If you don’t want to run afoul of the new guidelines, don’t produce a dissenting narrative on COVID-19 treatment or the recent U.S. presidential election, much less anything having to do with sensitive race and gender issues, or immigration. And don’t discuss conspiracies of any kind, because apparently there is no such thing as a “conspiracy,” and only “conspiracy theorists” ever bring up conspiracies, and to even suggest the existence of any conspiracy, anywhere, is “misinformation.”

The power of memes and hashtags, however, is their clever use of novel images or a few words used in a new and original context can go viral before the censors even know what’s happened. A hilarious and powerful example of this is the hashtag #BlueAnon, which rhymes with “QAnon” and flips the concept on its head.

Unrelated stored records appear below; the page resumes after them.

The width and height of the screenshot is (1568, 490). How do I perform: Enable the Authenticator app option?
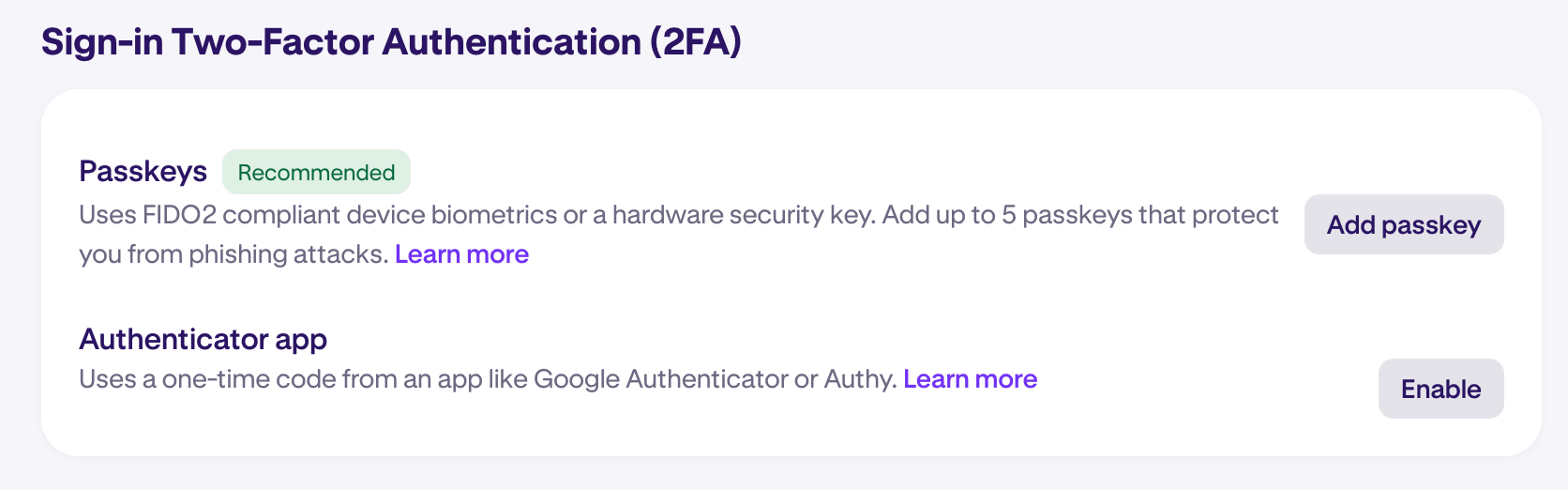(x=1440, y=389)
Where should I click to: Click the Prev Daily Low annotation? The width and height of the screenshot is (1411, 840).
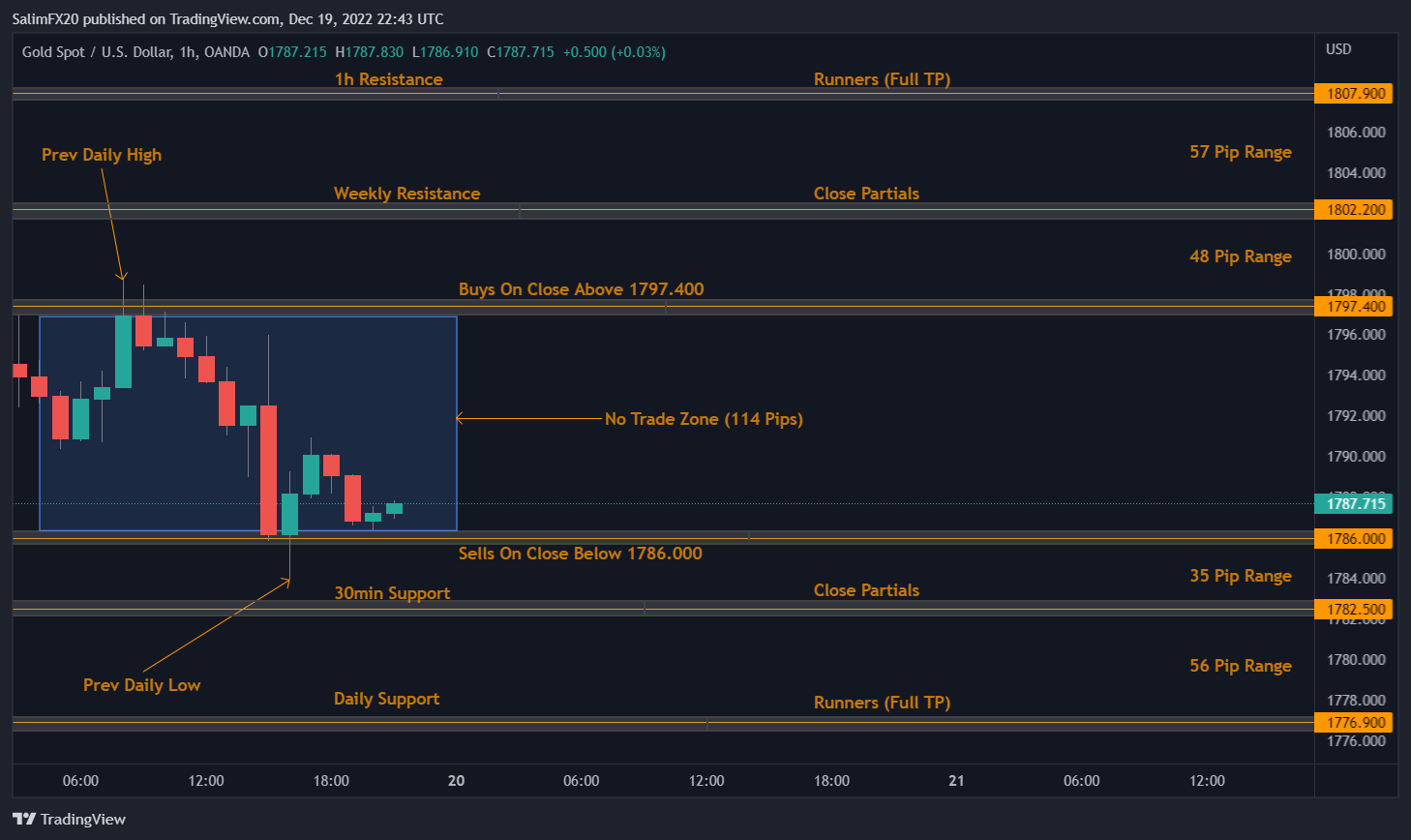(141, 684)
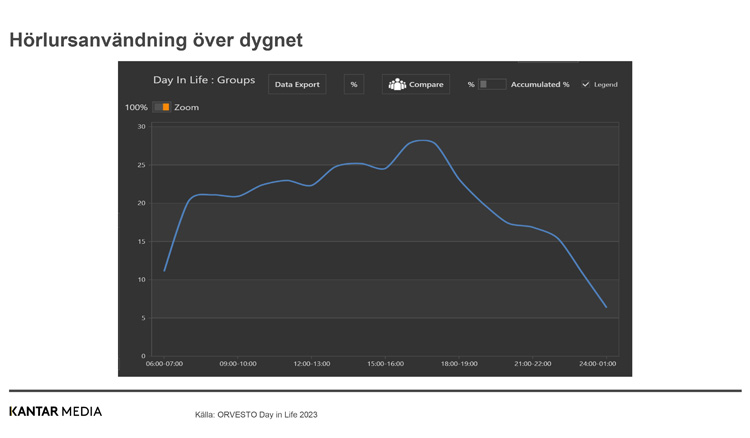Click the slide title Hörlursanvändning över dygnet
Image resolution: width=750 pixels, height=438 pixels.
pyautogui.click(x=156, y=41)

As reported in American Greatness, BlueAnon is now a term used to mock the Left as the most prolific conspiracy theorists. As tweeted by Max Nordau (@MaxNordau):

“WHAT DOES ‘BlueAnon’ MEAN?

Who paid Brett Kavanaugh’s debts?
Why did Justice Kennedy resign?
The Capitol riot was planned by Republicans, and Capitol police collaborated.
Detention centers are concentration camps.
Trump is a Russian asset.”

A definition posted in the Urban Dictionary, removed within days, defined “Blue Anon” as follows:

“A loosely organized network of Democratic voters, politicians and media personalities who spread left-wing conspiracy theories such as the Russia Hoax, Jussie Smollett hoax, Ukraine hoax, Covington Kids hoax, and Brett Kavanaugh hoax. Blue Anon adherents fervently believe that right-wing extremists are going to storm Capitol Hill any day now and ‘remove’ lawmakers from office, hence the need for the deployment of thousands of National Guard stationed at the U.S. Capitol.”

Another recent source of embarrassment to a very rigid orthodoxy is the hashtag (that trended on Twitter for a while) “#SuperStraight” (also surviving so far in the Urban Dictionary). Described in a Black Pigeon video last week, the #SuperStraight hashtag is being promoted by that oppressed minority, the heterosexual that is not attracted to transsexual members of the opposite sex. Armed with diagrammatic memes festooned with images and arrows, proliferators of the #SuperStraight hashtag are asserting their right to only be attracted to members of the opposite sex who were born that way.

The hilarity of this meme ought to be disarming. These “super straights” are “coming out of the closet” after “years of oppression,” victims of “super straight phobia,” and “the orientation of super straight” and “super straight pride” is the “final frontier of human rights.”

Once Urban Dictionary removed “Blue Anon,” over a dozen replacement definitions went up. Such is the nature of memes and hashtags. When they strike a chord, they attract harmonious refrains too numerous to silence.